Kilka minut przed godz. 15.00 służby ratunkowe zostały wezwane do zadymionego mieszkania przy ul. Jedności Robotniczej w Lęborku. W mieszkaniu znaleziono dwie martwe osoby – kobietę i mężczyznę. Zmarli oni prawdopodobnie w wyniku zaduszenia od tlącej się kanapy. Na miejscu jest prokurator, który bada okoliczności tego zdarzenia.

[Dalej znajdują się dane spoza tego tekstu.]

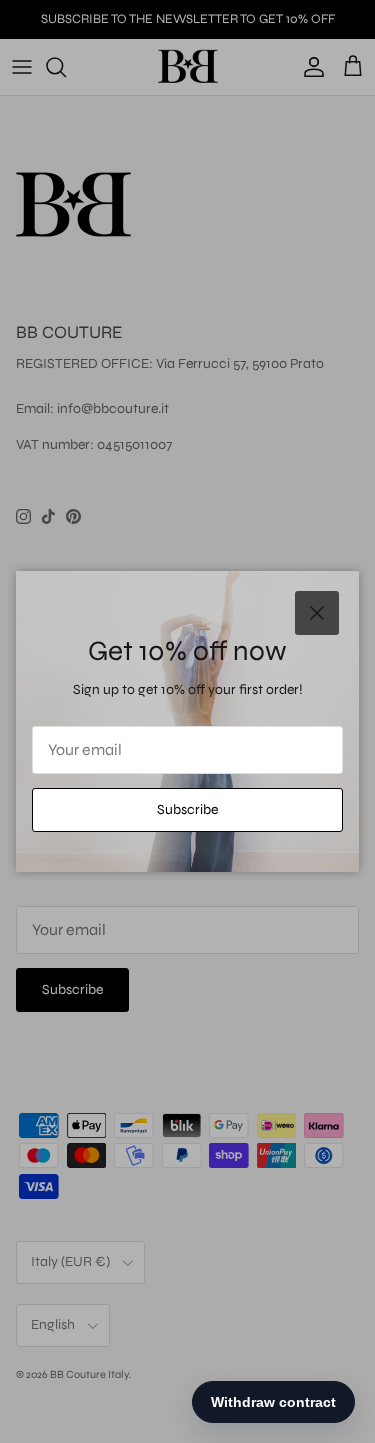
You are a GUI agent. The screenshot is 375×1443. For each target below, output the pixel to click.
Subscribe (187, 809)
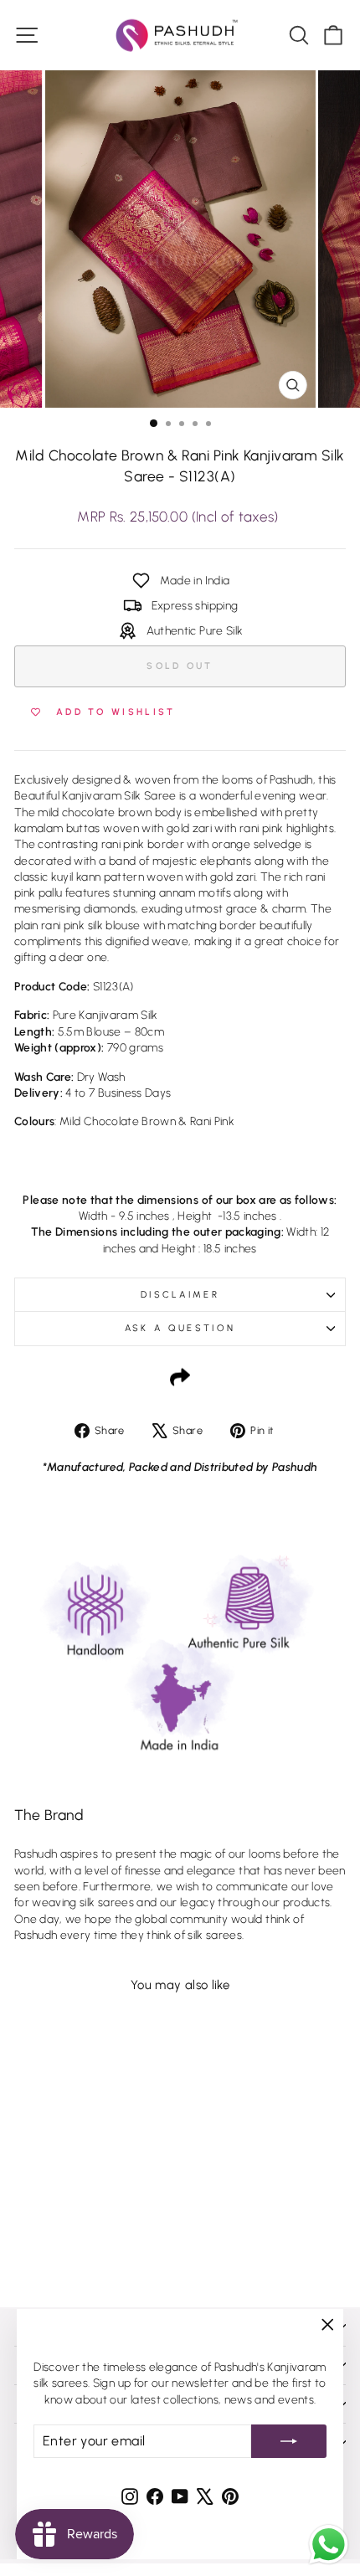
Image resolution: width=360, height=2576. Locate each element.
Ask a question (180, 1328)
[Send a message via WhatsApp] (329, 2545)
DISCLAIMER (180, 1294)
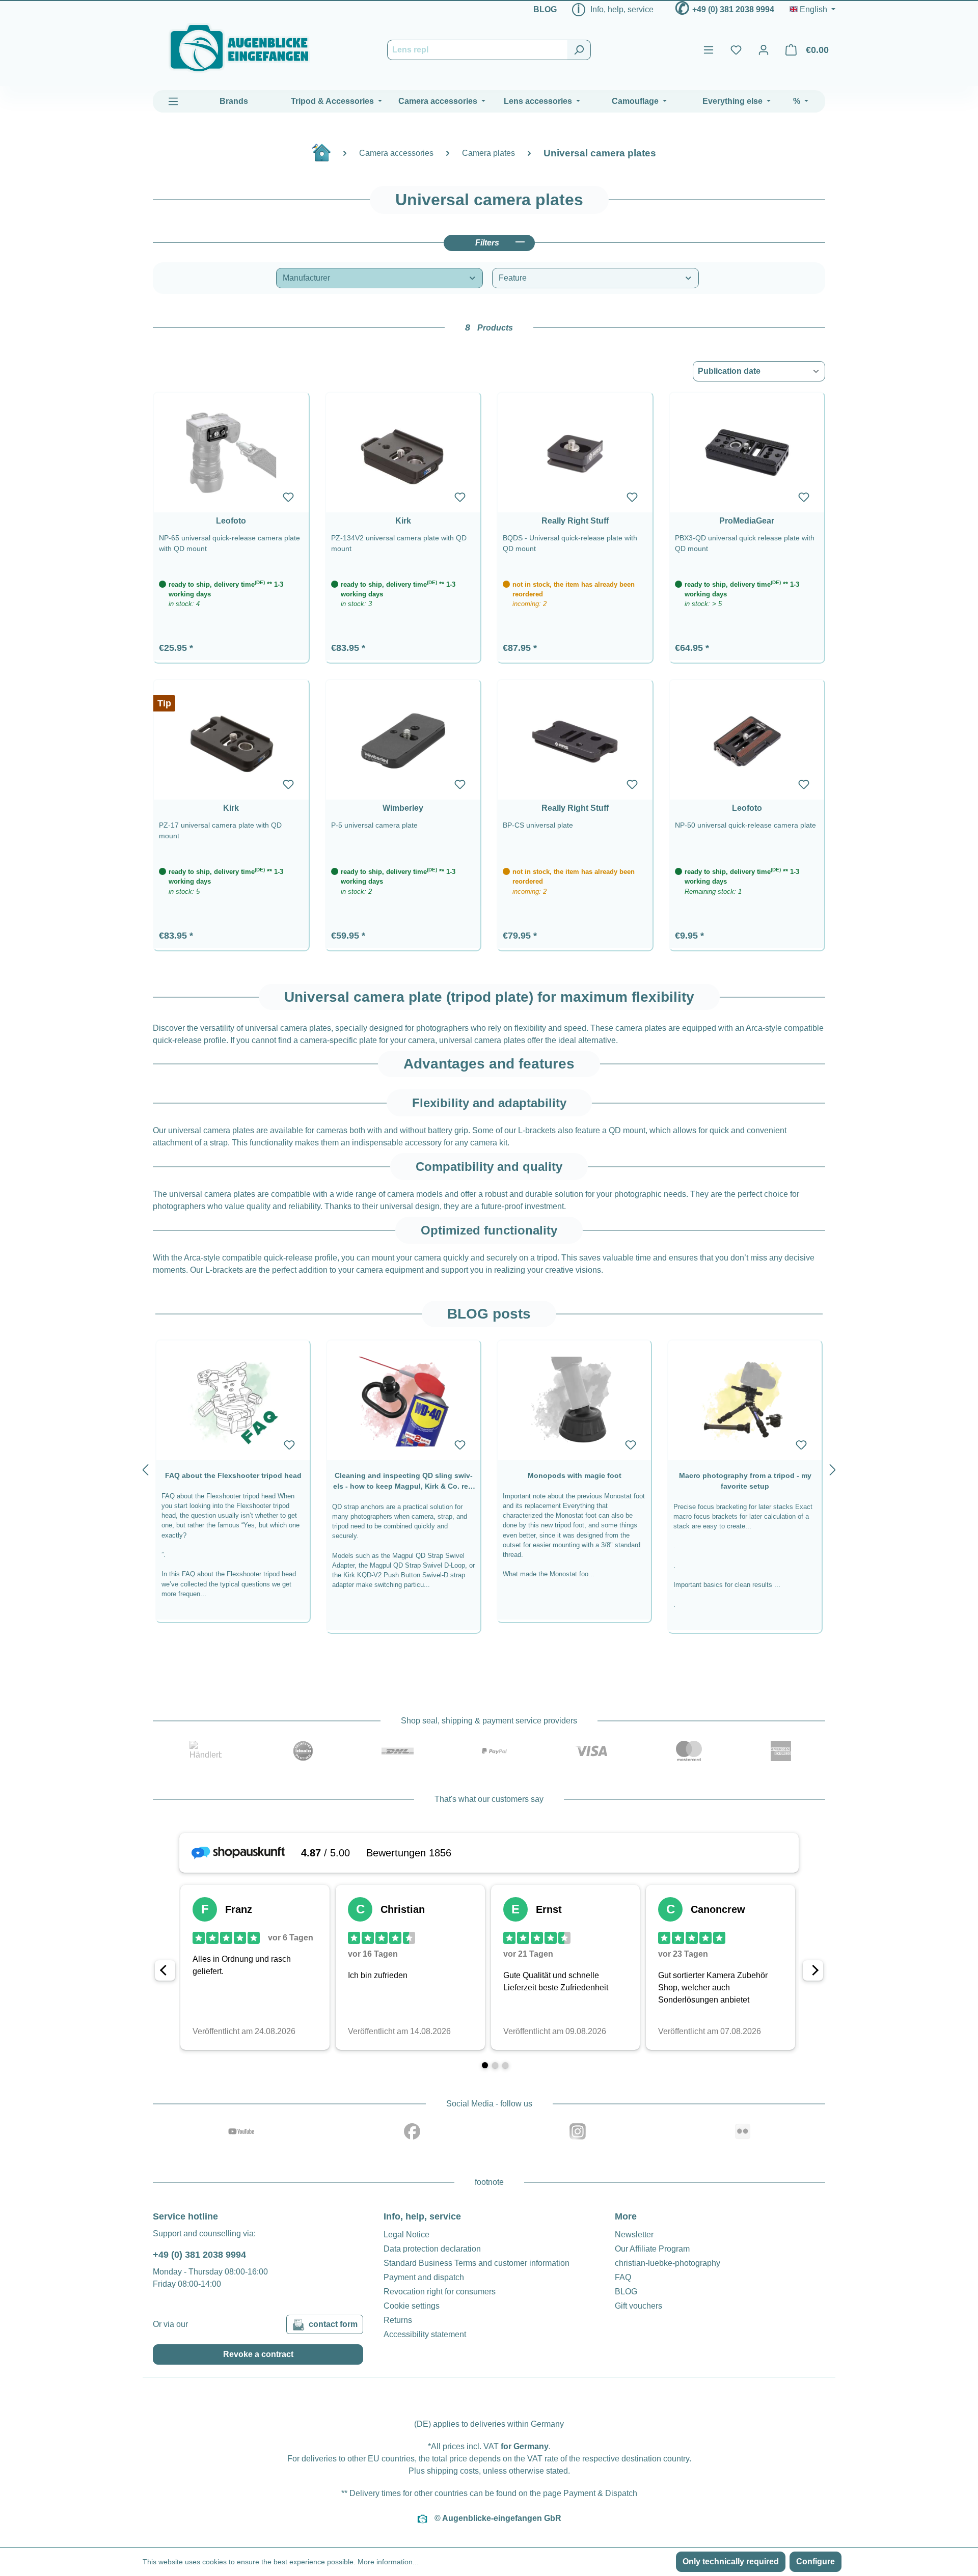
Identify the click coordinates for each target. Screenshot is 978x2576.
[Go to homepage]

Służby ratunkowe zostały powiadomione przez sąsiadów, którzy stwierdzili, że z mieszkania ulatnia się gaz. Przybyli na miejsce strażacy nie stwierdzili jednak gazu na klatce Schodowej, na wszelki wypadek odcięto dopływ gazu do budynku, a mieszkańców ewakuowano.
Drzwi do mieszkania były zamknięte od wewnątrz, więc strażacy musieli je wyważyć. Po wejściu do środka znaleziono w jednym z pokoi dwie martwe osoby leżące na podłodze, była to matka (73 lata) z synem (48 lat). Wstępnie ustalono, że ich zgon mógł nastąpić co najmniej 2 doby temu. Sąsiedzi przyznali, że nie wiedzieli, aby do mieszkania ktoś wchodził lub wychodził od soboty.
Prawdopodobną przyczyną zgonu obu osób, było uduszenie się od dymy wydobywającego się z palącej kanapy. Kiedy strażacy weszli do mieszkania mebel był już wypalony. Prokuratura ustali dlaczego doszło do tego zdarzenia i co było jego przyczyną.